Marc Battyani marc.battyani at fractalconcept.com
Mon Jan 9 21:02:51 UTC 2006


"C Y" <smustudent1 at yahoo.com> wrote:

> --- Marc Battyani <marc.battyani at fractalconcept.com> wrote:
>
> > No. cl-typesetting has a simple Lisp syntax so that it's
> > easy to implement higher level syntaxes like TeX, make macros,
> > etc.
>
> Cool!  How much of TeX do you think cl-typesetting could support, in
> theory?  I've got a copy of TeX - The Program on order so maybe I could
> use that to get some ideas.

Well in theory cl-typesetting is much more powerful than TeX. In practice TeX as a huge
collections of libraries and packages.
The "macro" language of cl-typesetting is Common Lisp ;-)

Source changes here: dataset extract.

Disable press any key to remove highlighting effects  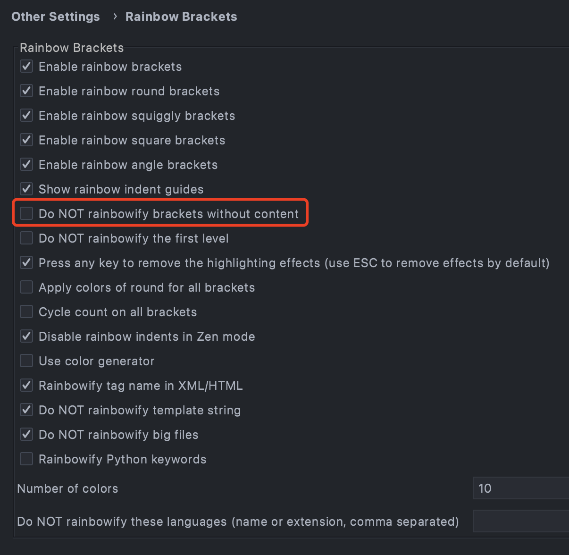coord(26,262)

> > A lot of people said they will implement front-ends
> > like this but to far AFAIK only Klaus Weidner and
> > Peter Seibel have done so.
>
> Which ones did they implement?

Klaus wrote the XHTML renderer in the contrib directory.
Peter wrote a small syntax to write his book: http://www.gigamonkeys.com/lisp/markup/

> Cool.  The only reason I ask is I'm returning to an idea I had a while
> back (and may have actually discussed with you once, a long time back)
> of implementing a real mathematical GUI for Axiom and Maxima.  Given
> the Axiom project's goal of literate programming and use of TeX, and
> the normal text problems that will need to be solved by a notebook
> style interface anyway (I'm just starting to appreciate the difficulty
> of line breaking + Mathematics, even for suboptimal solutions) the most
> logical thing to do seems to be to use cl-typesetting's rendering and
> layout abilities as the foundation for a notebook style UI (possibly
> using Garnet, which is beginning to show some life again).  Axiom is
> Modified BSD licensed, which so far has seemed a lot simpler than the
> GPL issues Maxima occasionally delt with, so I'm hoping as much as
> possible to base a GUI solution on Modified BSD licensed code so
> everyone can use it.  I just wan't sure how cl-typesetting's license
> played into that, and experience has taught me that if things are clear
> at the beginning it pays off big down the road.
>
> Anyway.  I have a few notions about 2D mathematical line breaking,
> inspired by the breqn package and comments by Knuth in the TeXbook.
> Knuth was aware of the problem but purposefully avoided imposing a
> solution at the TeX level, since there is no one "right way" to line
> break equations.  He did illustrate some ways for a human to break
> things up, which were very instructive and taught me things about TeX I
> didn't know.  That's fine when a human being is doing it, but for CAS
> output there are lots of cases where no sane human wants to deal with
> it and so some kind of reasonable ruleset is needed.  I figure
> cl-typesetting would be the perfect place to define that logic, if
> indeed it can be defined and would be of interest to the project.  I'd
> rather not do it at the Garnet level since I would like both Garnet and
> McCLIM to be viable GUI options (although I'm a bit concerned about the
> license on the CLIM specification document) and it seems like something
> that cl-typesetting could benefit from if I can manage to pull it off.
>
> I THINK, as a first cut, that the way to handle things will be to treat
> each input "object as its own "mini-document" and avoid calling the
> full typesetting logic on the whole document on a per-keypress basis.
> Math notebooks are fairly structured in the vertical direction,
> although the height of "lines" might change.  Perhaps the thing to do
> is simply "move" objects over if an insertion is being done, and when
> the changes propagate to a "hard" edge (e.g. a margin) re-render
> everything that needs it inside the input line, and simply shift
> everything else down the specific change in the height of the input
> object.  I expect reading the TeXbook and the cl-typesetting code will
> help me think about those points.  Can cl-typesetting do that kind of
> "localized" rendering?

Yes, I do it all the time. For instance in tables, each cell contain an instance of a
cl-typesetting engine.

> The main problem is that until the math editing environment is
> addressed there isn't much point in doing anything else GUI wise, since
> everything else is so trivial compared to that problem.  :-/

I have started some math functions in cl-typesetting. But it's not finished yet.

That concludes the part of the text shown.